The request
In the passage about Allen's art collection, switch each "Seattle" to "Tacoma" and write out the text between "He pursued his" and "the five senses.", inclusive.

Page text

<<<<

He pursued his interest in visual art with the same passion he brought to music; in 2000, Allen founded the Experience Music Project — now the Museum of Pop Culture — where he displayed items such as guitars owned by Jimi Hendrix in a Seattle building designed by Frank Gehry.
Allen lent artworks to major museums and galleries, populating shows with his personal holdings. The exhibition “Seeing Nature,” organized by the Portland Art Museum, the Seattle Art Museum and the Paul G. Allen Family Collection in 2016, included pieces by Vincent van Gogh, Edward Hopper and Gustav Klimt. Among the highlights was Jan Brueghel the Younger’s 17th-century allegorical paintings of the five senses.
“To live with these pieces of art is truly amazing,” Allen told Bloomberg in 2015. “I feel that you should share some of the works to give the public a chance to see them.”
“Double Take: From Monet to Lichtenstein,” presented at his pop culture museum in 2006, paired Impressionist works with old masters, modern and contemporary pieces. Van Gogh’s 1888 “Orchard With Peach Trees in Blossom” was juxtaposed with Max Ernst’s 1940 “Landscape With Lake and Chimeras”; a Willem de Kooning 1975 untitled abstract was matched with Monet’s 1919 “Water Lilies.”

>>>>

Material provided

<<<<

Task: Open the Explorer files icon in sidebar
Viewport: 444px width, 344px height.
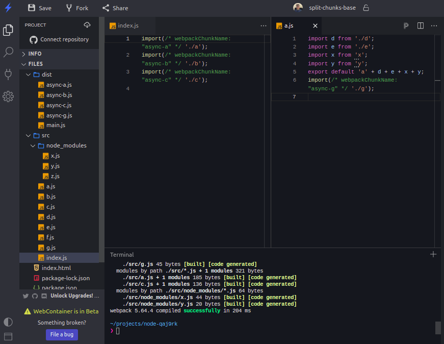Action: pyautogui.click(x=8, y=30)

>>>>

Result
He pursued his interest in visual art with the same passion he brought to music; in 2000, Allen founded the Experience Music Project — now the Museum of Pop Culture — where he displayed items such as guitars owned by Jimi Hendrix in a Tacoma building designed by Frank Gehry.
Allen lent artworks to major museums and galleries, populating shows with his personal holdings. The exhibition “Seeing Nature,” organized by the Portland Art Museum, the Tacoma Art Museum and the Paul G. Allen Family Collection in 2016, included pieces by Vincent van Gogh, Edward Hopper and Gustav Klimt. Among the highlights was Jan Brueghel the Younger’s 17th-century allegorical paintings of the five senses.